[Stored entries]
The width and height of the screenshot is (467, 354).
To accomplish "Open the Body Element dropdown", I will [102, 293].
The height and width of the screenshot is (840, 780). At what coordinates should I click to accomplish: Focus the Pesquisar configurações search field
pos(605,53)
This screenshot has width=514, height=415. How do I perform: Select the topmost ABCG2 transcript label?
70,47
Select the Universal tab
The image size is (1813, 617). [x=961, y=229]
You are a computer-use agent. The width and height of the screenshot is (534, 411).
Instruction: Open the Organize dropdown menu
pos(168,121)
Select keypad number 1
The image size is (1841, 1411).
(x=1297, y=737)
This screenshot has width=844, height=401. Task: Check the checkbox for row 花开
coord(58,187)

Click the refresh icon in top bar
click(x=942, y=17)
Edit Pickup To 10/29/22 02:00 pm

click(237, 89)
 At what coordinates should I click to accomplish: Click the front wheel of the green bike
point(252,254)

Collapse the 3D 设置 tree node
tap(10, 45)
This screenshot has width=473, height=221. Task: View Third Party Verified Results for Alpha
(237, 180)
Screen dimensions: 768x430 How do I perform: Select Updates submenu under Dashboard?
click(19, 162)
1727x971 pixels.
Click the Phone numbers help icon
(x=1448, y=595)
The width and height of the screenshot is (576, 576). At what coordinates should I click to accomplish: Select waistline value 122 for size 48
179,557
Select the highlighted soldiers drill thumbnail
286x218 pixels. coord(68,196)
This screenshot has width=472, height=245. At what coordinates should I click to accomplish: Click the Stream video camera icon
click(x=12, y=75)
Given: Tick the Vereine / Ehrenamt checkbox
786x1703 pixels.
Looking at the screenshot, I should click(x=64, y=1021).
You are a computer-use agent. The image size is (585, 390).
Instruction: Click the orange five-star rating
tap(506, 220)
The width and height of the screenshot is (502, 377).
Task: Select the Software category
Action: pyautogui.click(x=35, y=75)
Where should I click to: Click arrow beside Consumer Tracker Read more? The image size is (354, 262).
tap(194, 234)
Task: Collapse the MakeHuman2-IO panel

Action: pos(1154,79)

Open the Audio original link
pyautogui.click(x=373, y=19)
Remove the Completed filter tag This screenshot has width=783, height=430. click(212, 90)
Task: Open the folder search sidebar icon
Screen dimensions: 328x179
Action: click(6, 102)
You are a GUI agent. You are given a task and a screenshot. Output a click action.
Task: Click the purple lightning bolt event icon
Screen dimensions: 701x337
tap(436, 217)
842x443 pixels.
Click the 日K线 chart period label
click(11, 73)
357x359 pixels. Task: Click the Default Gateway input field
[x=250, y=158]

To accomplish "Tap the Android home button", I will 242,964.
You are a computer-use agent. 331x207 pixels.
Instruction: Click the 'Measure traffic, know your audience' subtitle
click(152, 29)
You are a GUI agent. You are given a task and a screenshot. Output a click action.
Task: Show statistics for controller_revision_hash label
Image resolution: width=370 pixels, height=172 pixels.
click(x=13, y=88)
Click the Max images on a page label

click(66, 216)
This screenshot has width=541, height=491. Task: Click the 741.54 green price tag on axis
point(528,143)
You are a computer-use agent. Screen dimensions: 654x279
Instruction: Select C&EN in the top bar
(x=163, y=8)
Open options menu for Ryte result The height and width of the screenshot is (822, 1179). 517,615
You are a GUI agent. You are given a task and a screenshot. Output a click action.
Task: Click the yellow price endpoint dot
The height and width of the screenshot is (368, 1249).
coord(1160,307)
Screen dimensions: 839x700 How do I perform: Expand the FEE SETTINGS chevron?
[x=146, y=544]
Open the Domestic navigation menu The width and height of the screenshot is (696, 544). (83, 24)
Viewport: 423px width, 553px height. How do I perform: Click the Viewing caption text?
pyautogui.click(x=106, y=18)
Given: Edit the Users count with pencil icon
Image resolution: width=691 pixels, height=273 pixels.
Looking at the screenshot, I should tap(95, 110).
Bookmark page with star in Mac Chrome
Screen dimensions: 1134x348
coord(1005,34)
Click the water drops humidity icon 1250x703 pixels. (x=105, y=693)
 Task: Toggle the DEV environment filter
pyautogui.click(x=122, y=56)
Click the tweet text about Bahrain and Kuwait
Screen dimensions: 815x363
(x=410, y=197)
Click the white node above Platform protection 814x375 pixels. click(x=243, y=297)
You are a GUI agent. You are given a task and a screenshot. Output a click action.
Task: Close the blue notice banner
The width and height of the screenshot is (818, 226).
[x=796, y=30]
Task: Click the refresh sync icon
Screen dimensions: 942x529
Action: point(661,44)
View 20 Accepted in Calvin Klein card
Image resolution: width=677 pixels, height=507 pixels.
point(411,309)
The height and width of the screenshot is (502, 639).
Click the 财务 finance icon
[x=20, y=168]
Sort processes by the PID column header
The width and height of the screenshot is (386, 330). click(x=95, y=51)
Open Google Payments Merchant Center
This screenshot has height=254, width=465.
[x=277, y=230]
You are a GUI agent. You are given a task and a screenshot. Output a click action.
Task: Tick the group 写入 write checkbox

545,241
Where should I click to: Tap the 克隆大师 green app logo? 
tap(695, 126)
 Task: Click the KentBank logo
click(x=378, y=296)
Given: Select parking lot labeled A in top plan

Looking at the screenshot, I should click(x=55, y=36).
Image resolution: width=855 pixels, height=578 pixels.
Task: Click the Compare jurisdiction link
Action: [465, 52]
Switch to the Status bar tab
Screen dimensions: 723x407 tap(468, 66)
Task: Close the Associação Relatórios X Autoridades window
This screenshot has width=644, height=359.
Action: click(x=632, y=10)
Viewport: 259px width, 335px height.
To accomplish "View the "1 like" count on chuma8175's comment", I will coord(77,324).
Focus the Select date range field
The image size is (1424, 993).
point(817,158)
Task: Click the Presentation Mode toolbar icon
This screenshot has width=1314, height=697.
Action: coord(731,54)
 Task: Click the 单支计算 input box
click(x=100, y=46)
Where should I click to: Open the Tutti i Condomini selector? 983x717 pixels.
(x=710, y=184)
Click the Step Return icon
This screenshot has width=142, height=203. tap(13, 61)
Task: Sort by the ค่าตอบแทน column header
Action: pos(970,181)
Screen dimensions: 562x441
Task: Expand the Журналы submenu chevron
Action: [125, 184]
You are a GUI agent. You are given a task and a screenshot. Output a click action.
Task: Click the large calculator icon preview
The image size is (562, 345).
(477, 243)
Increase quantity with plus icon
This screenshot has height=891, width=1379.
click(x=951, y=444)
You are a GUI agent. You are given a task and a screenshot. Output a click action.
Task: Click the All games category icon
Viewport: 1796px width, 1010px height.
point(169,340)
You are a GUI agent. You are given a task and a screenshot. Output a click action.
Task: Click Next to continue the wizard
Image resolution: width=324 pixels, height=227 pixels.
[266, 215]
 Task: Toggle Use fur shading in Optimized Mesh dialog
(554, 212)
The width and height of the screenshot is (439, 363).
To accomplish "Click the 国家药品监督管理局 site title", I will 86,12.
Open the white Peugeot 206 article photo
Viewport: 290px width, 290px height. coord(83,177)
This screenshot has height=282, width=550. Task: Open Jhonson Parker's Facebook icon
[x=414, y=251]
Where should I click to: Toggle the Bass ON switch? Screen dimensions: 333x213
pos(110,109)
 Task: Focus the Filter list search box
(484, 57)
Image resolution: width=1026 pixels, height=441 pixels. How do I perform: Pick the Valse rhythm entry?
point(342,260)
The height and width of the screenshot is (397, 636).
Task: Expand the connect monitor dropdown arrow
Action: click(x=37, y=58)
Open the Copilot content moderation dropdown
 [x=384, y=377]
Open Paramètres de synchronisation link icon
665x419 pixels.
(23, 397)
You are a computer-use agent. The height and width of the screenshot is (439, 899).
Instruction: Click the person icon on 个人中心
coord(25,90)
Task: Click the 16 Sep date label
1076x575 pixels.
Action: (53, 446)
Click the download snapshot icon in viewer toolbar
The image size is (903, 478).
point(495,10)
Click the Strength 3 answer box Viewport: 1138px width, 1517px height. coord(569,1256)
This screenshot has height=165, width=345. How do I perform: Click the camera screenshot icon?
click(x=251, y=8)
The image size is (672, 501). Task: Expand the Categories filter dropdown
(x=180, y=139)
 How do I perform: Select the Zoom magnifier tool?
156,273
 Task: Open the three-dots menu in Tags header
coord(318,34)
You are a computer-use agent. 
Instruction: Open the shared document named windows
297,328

• [Request]
Give the lines of the records from the first line through the line containing "Action: pyautogui.click(x=35, y=75)", inclusive, as a Markdown table with a Row column for the row number and a Line column for the line, leaving out blank lines.

• [Response]
| Row | Line |
|---|---|
| 1 | The width and height of the screenshot is (467, 354). |
| 2 | To accomplish "Open the Body Element dropdown", I will [102, 293]. |
| 3 | The height and width of the screenshot is (840, 780). At what coordinates should I click to accomplish: Focus the Pesquisar configurações search field |
| 4 | pos(605,53) |
| 5 | This screenshot has width=514, height=415. How do I perform: Select the topmost ABCG2 transcript label? |
| 6 | 70,47 |
| 7 | Select the Universal tab |
| 8 | The image size is (1813, 617). [x=961, y=229] |
| 9 | You are a computer-use agent. The width and height of the screenshot is (534, 411). |
| 10 | Instruction: Open the Organize dropdown menu |
| 11 | pos(168,121) |
| 12 | Select keypad number 1 |
| 13 | The image size is (1841, 1411). |
| 14 | (x=1297, y=737) |
| 15 | This screenshot has width=844, height=401. Task: Check the checkbox for row 花开 |
| 16 | coord(58,187) |
| 17 | Click the refresh icon in top bar |
| 18 | click(x=942, y=17) |
| 19 | Edit Pickup To 10/29/22 02:00 pm |
| 20 | click(237, 89) |
| 21 |  At what coordinates should I click to accomplish: Click the front wheel of the green bike |
| 22 | point(252,254) |
| 23 | Collapse the 3D 设置 tree node |
| 24 | tap(10, 45) |
| 25 | This screenshot has width=473, height=221. Task: View Third Party Verified Results for Alpha |
| 26 | (237, 180) |
| 27 | Screen dimensions: 768x430 How do I perform: Select Updates submenu under Dashboard? |
| 28 | click(19, 162) |
| 29 | 1727x971 pixels. |
| 30 | Click the Phone numbers help icon |
| 31 | (x=1448, y=595) |
| 32 | The width and height of the screenshot is (576, 576). At what coordinates should I click to accomplish: Select waistline value 122 for size 48 |
| 33 | 179,557 |
| 34 | Select the highlighted soldiers drill thumbnail |
| 35 | 286x218 pixels. coord(68,196) |
| 36 | This screenshot has width=472, height=245. At what coordinates should I click to accomplish: Click the Stream video camera icon |
| 37 | click(x=12, y=75) |
| 38 | Given: Tick the Vereine / Ehrenamt checkbox |
| 39 | 786x1703 pixels. |
| 40 | Looking at the screenshot, I should click(x=64, y=1021). |
| 41 | You are a computer-use agent. The image size is (585, 390). |
| 42 | Instruction: Click the orange five-star rating |
| 43 | tap(506, 220) |
| 44 | The width and height of the screenshot is (502, 377). |
| 45 | Task: Select the Software category |
| 46 | Action: pyautogui.click(x=35, y=75) |